See Vintage Pictures of the Opening of the Bronx Zoo's African Plains Exhibit
Nearly 75 years ago, on May 1, 1941, the Bronx Zoo opened its iconic African Plains Exhibit. The display set new standards for zoo habitats and was a huge success, drawing about 85,000 visitors in a single day even in its early days. In honor of the exhibit's anniversary, the Bronx Zoo recently released images of the opening.
The area—which showcases animals like zebras, elands, lions, warthogs, and several species of birds, among others—was built using money from an anonymous funder (who was later revealed to be department store owner Marshall Field). The whole thing cost about $110,000 and took around 18 months to complete, from planning to completion. Many of the featured species can still be seen there today.
Take a look at some of those pictures below, as well as an old video of some lions getting up close and personal with a CBS reporter (who, yes, is hiding in a box).
Before the '40s, zoos had different standard practices than they do today. Large animals like lions and bears were often housed in small cages with metal bars, completely ignoring how they would live in their natural habitats. When the Bronx Zoo opened their African Plains Exhibit, the organizers aimed to change the way animals were displayed. The design was created by the late Fairfield Osborn, the then-president of the New York Zoological Society (now Wildlife Conservation Society), who wanted to show visitors the importance of protecting both the wildlife and the places they called home.
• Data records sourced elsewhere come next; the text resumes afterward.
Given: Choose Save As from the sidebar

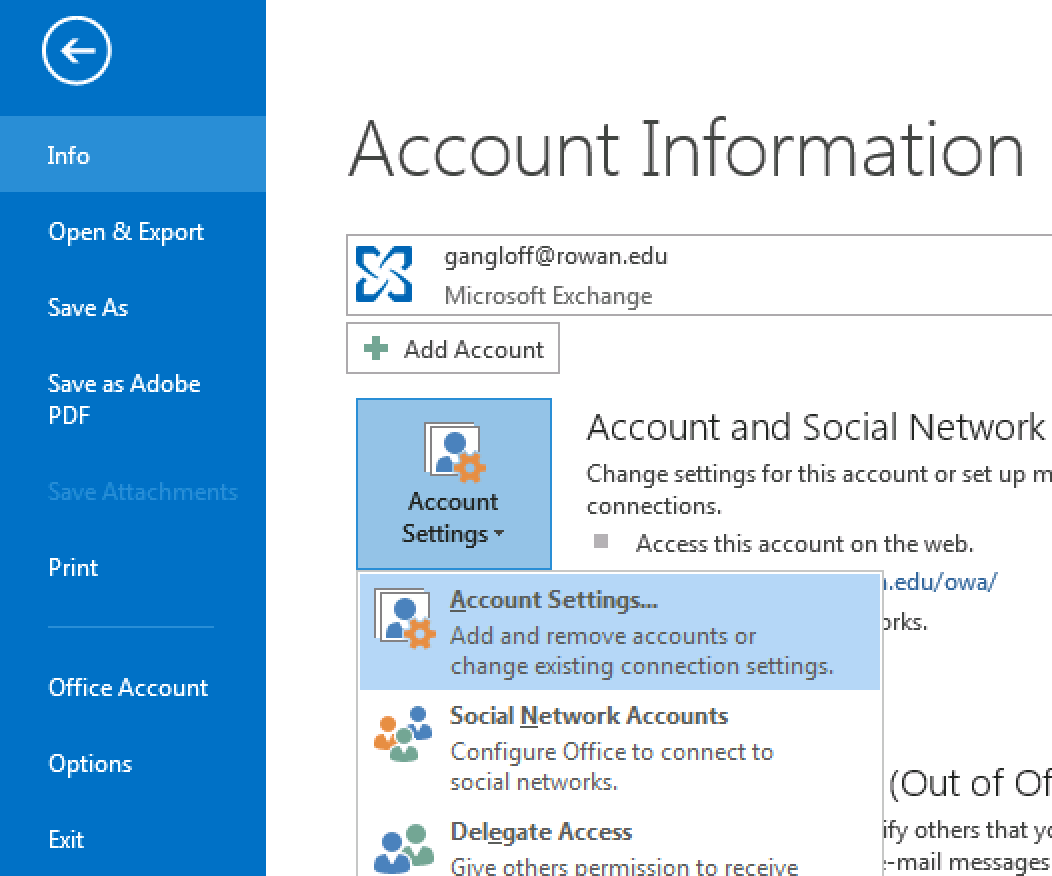Looking at the screenshot, I should point(88,307).
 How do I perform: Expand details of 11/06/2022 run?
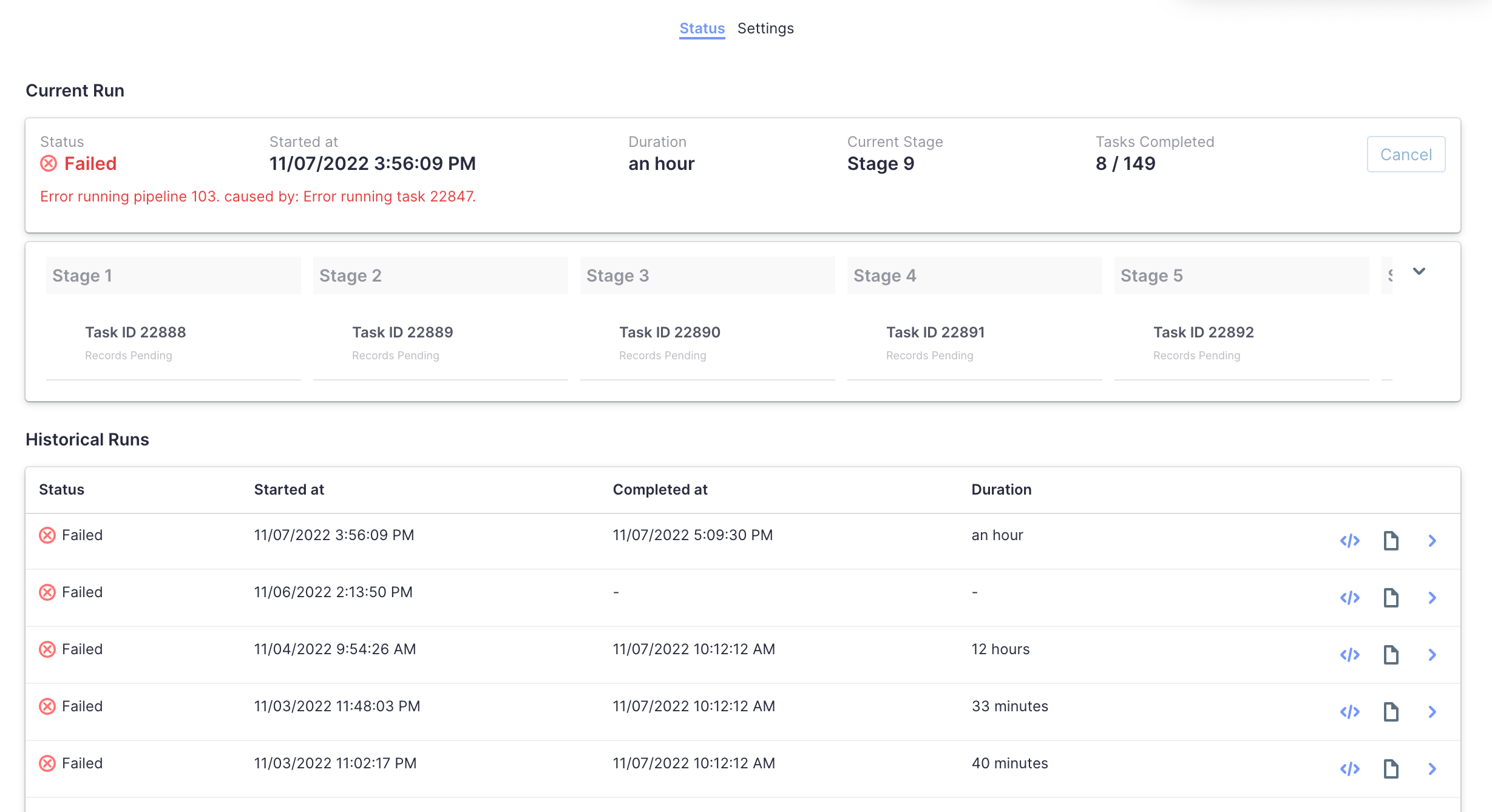pos(1432,598)
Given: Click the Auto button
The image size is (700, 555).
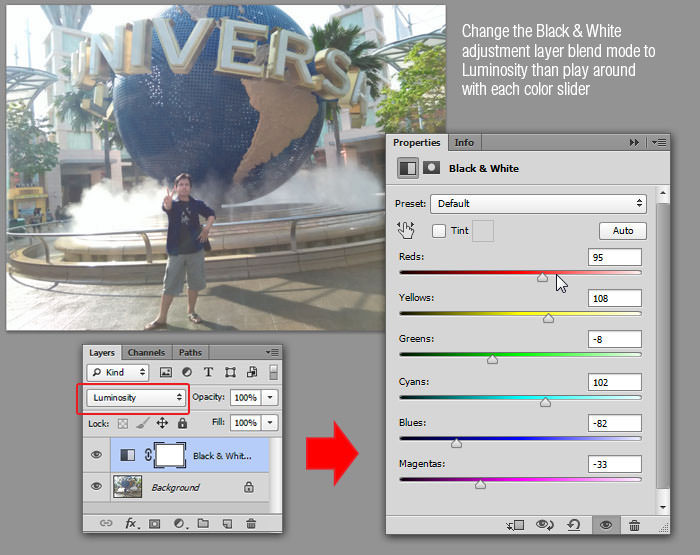Looking at the screenshot, I should (623, 231).
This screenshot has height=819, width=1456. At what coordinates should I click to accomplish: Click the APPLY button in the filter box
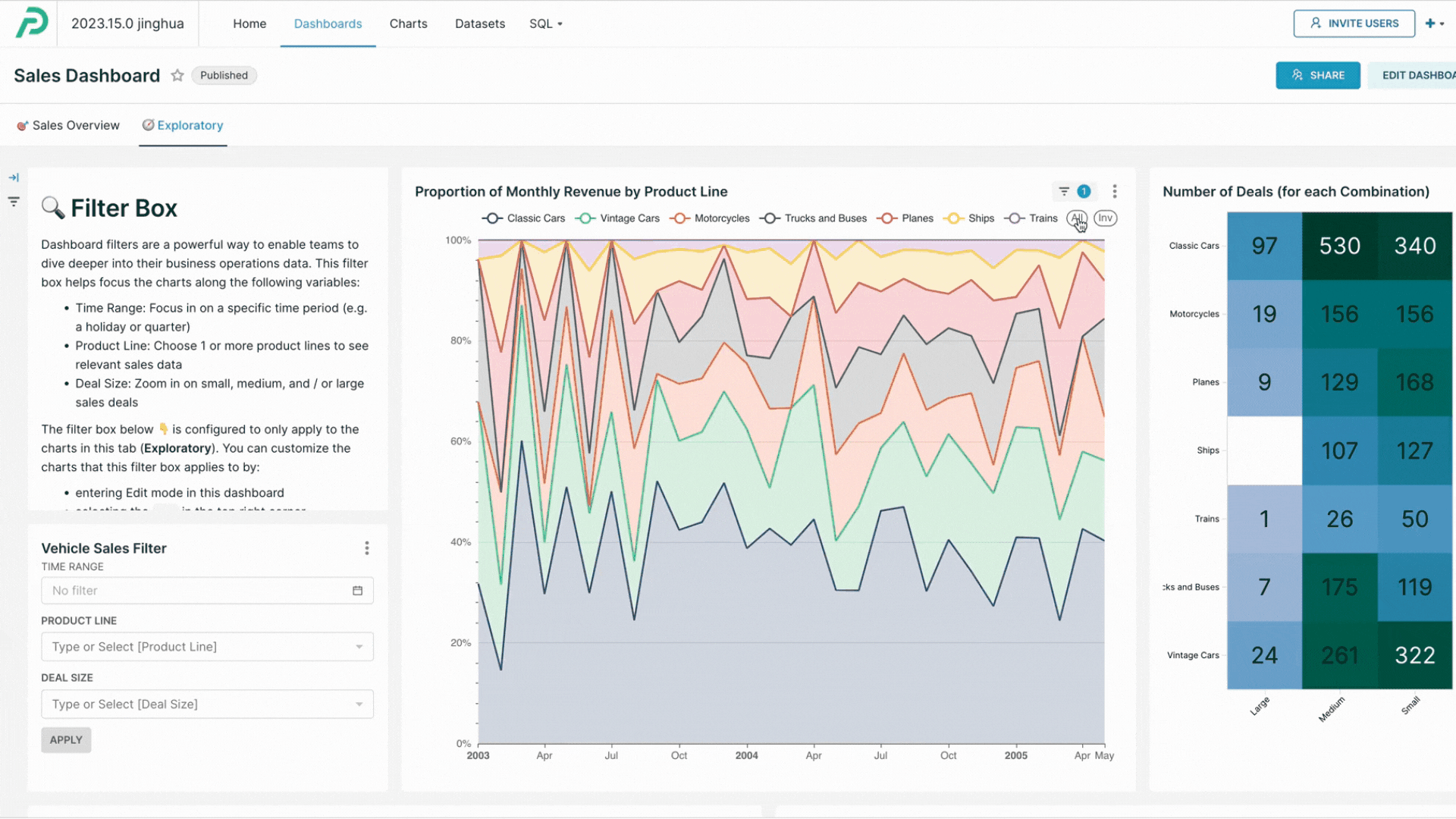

The Plains exhibit was the first in the Bronx Zoo to organize the animals by geography instead of taxonomy. Predators and prey lived in a shared space, separated by hidden moats instead of iron bars. The naturalistic exhibit aimed to imitate the real plains of Africa from where the animals originated. According to a press release, the Bronx Zoo continues to use this design in their new exhibits, "focusing on the ecological relationships among animals and their natural environments."